▶ _ЗАДАНИЯ_:
1. Перепишите слово в слово часть текста интервью: всё, что идёт от слов «А через два» и ниже вплоть до слов «на все танцы.».
2. Допишите текст интервью, продолжив его после последней приведённой фразы.

▶ _ИССЛЕДУЕМЫЙ ТЕКСТ_:

★ ★ ★ ★

Последнее интервью - Бэлла Алексеевна Куркова
Впечатления были очень яркие. Я написала большой материал в своей «лагерной» комнатенке. Пошла на почту, отправила. Звонит Рубин, говорит:
– Какая ты молодец, вот такие репортажи надо присылать.
И присылает благодарность мне за ледовую разведку.
А через два дня – Восьмое марта. Все начальство и я со всеми южаковцами собираемся в клубе. Бал. Все нарядные, в красивой одежде. А у меня туфельки на шпильках. Я высокая. Тоненькая. Платье черное узенькое, в обтяжку рукава, юбка солнцем. Мне приносят мои десять стаканов компота с клубникой. Я упиваюсь ими. И вдруг слышу сзади голос:
– Разрешите вас пригласить на танец.
Я поворачиваюсь: стоит Соколов, с которым мы два дня назад летали в разведку. В это время Сашка Лобанов дергает меня за руку и говорит:
– Она приглашена.
Следом и наши заворчали:
– Она приглашена на все танцы.

★ ★ ★ ★

▶ _РАЗДЕЛ ДАННЫХ_:
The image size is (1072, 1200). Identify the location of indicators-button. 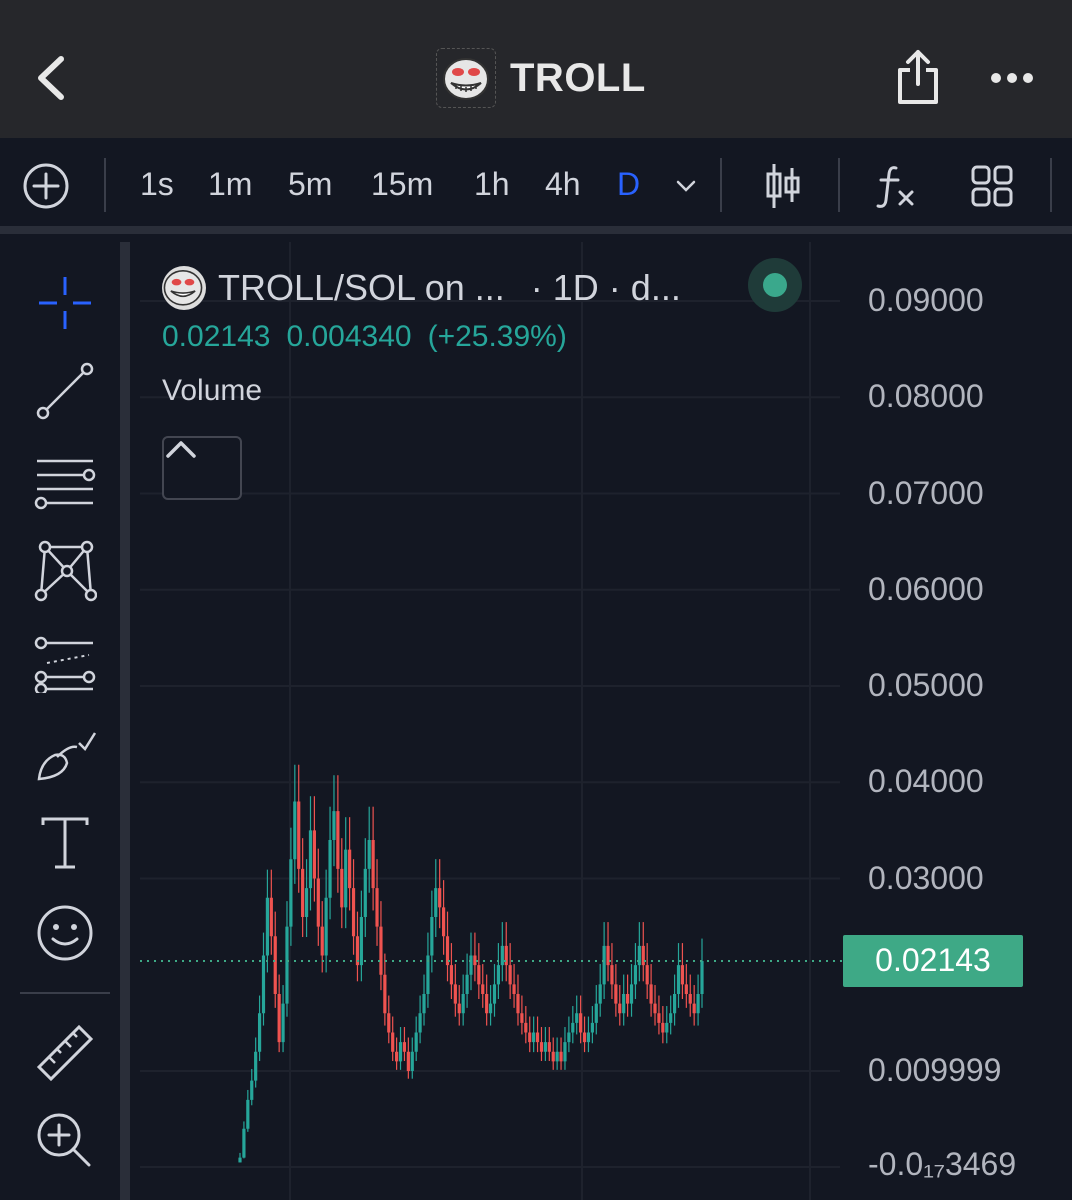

★ ★ ★ ★

▶ _ОБРАЗЦЫ ОТВЕТОВ_:
1.
А через два дня – Восьмое марта. Все начальство и я со всеми южаковцами собираемся в клубе. Бал. Все нарядные, в красивой одежде. А у меня туфельки на шпильках. Я высокая. Тоненькая. Платье черное узенькое, в обтяжку рукава, юбка солнцем. Мне приносят мои десять стаканов компота с клубникой. Я упиваюсь ими. И вдруг слышу сзади голос:
– Разрешите вас пригласить на танец.
Я поворачиваюсь: стоит Соколов, с которым мы два дня назад летали в разведку. В это время Сашка Лобанов дергает меня за руку и говорит:
– Она приглашена.
Следом и наши заворчали:
– Она приглашена на все танцы.

2.
И тащат меня на площадку. Я говорю:
– Сашка, ты чего, одурел? Это нормальный человек. А вы тут цирк развели.
Ну, мы станцевали с Сашкой, сели. Через танец опять подходит Соколов и представляется, кто он такой:
– Я Анатолий Леонтьевич, завсектором ленинградского Научно-исследовательского института Арктики и Антарктики. Позвольте мне с Бэллой Курковой станцевать хотя бы один танец.
Они разрешают. Я пошла с ним танцевать. Он говорит:
– Господи, как вы преобразились. Два дня назад гадкий утенок был. С хвостом, в куртке, в брюках. Как быстро гадкий утенок превратился в лебедя.
А у меня распущены волосы… Вилкой, нагрев ее на электрической плитке, я делала завивку. Чукотские мои друзья первое, что спросили после танца:
– Ты где этого хмыря отыскала?
Я отвечаю:
– Во-первых, он не хмырь, а хороший специалист, я в Гидрометцентре узнавала. Во-вторых, я с ним слетала на ледовую разведку, что же вы тогда не паниковали? Вы же знали, что я лечу на ледовую разведку?
– Мы думали, что ты с нашим Гидрометцентром. Ну, он вроде ничего, ладно. Но все равно хмырь.
Такая была корпоративная ревность. Дальше они подружились с Анатолием Леонтьевичем. А я рассказала, что он обещал мне помочь поехать в Антарктиду. Но с Антарктидой не получилось – женщин тогда туда не допускали.
«Корабли!»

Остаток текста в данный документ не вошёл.